BAY AREA residents can breathe a brief sigh of relief following the Richmond City Council's rejection this week of plans for a shoreline casino that could have turned the region into a gambling destination.

And Richmond residents can celebrate that their votes made a huge difference in defeating the plans by the tiny Guidiville Band of Pomo Indians to build a massive resort and casino at Point Molate.

The casino would have been bigger than two football fields with more slot machines than the largest gaming facility in Nevada.

Before the November election -- in which city voters rejected an advisory measure on whether to proceed with the casino and elected two new council members opposed to it -- the project was still very much alive.

But the threat of Bay Area urban gaming has not gone away. As long as federal law allows for wealth-seeking Indian tribes, and the speculating developers who underwrite them, to go shopping for land with marginal historical connection to their ancestors, the possibility remains.

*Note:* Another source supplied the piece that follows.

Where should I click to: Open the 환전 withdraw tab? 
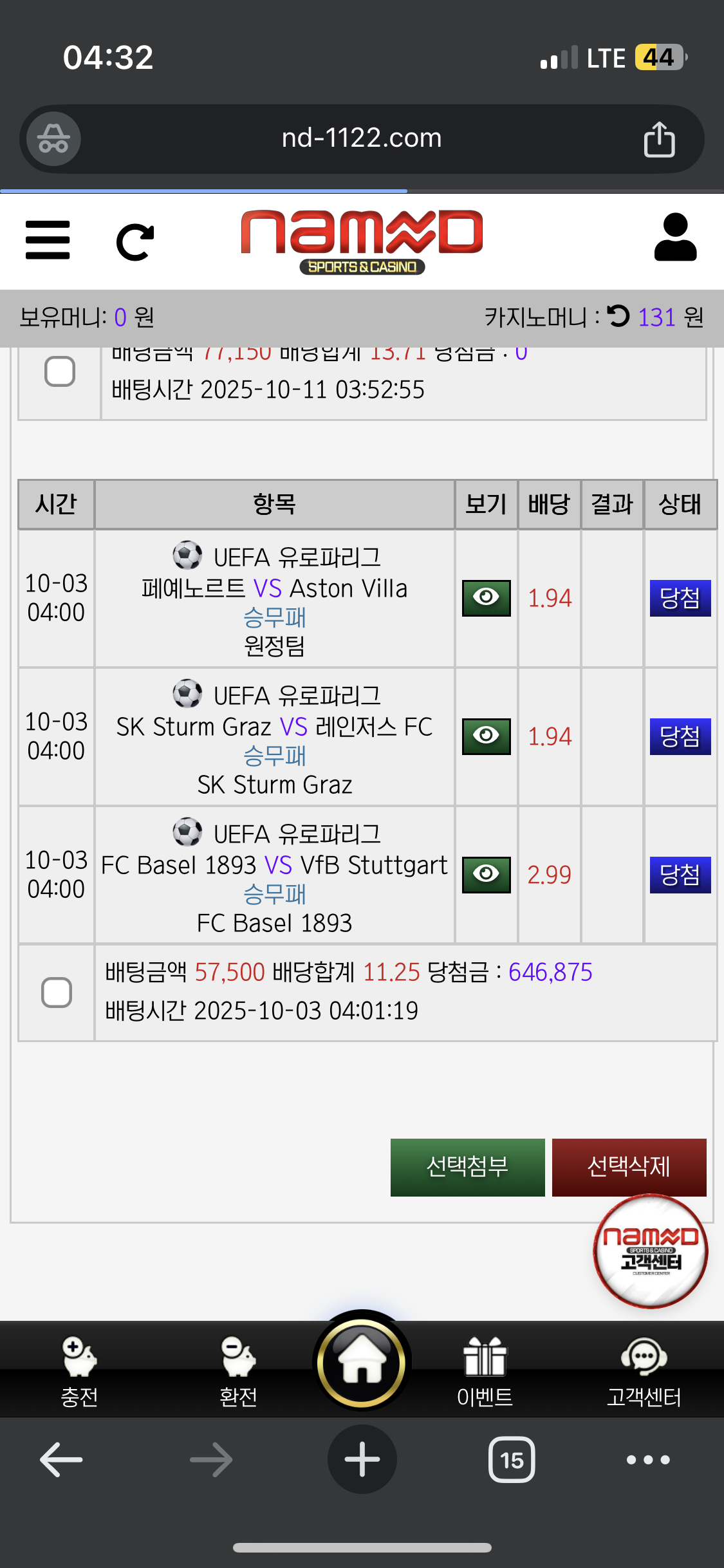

Just a few miles from the rejected Richmond proposal, on unincorporated land outside the city limits, the Scotts Valley Band of Pomo Indians proposes a casino with 2,000 slot machines, about the same size as the typical big-name operation in Nevada.

Unfortunately, while the proposal awaits federal approval, the area's congressman, George Miller, D-Martinez, has been conspicuously silent, despite clear voter opposition to casinos in Richmond and the county's opposition to the North Richmond proposal.

There are legitimate concerns about the social effects of urban gaming, from crime and the disproportionate effect on poor households to increased gambling addiction and increased social service costs.

U.S. Sen. Dianne Feinstein stands out for her recognition of the problems. The state's senior senator has called for an end to reservation shopping.

Tribes, she says, should "demonstrate substantial direct modern and ancestral connections to any land they seek for casinos." Miller and other Bay Area representatives need to get on board and support her on this issue.

Under Feinstein's standard, the two West County casino plans would have never surfaced. Richmond officials could have spent the past 15 years considering more practical proposals for development of the shoreline site, a former naval fuel depot that the city acquired from the federal government.

That is what they should start doing now. It is time to turn the page of this saga.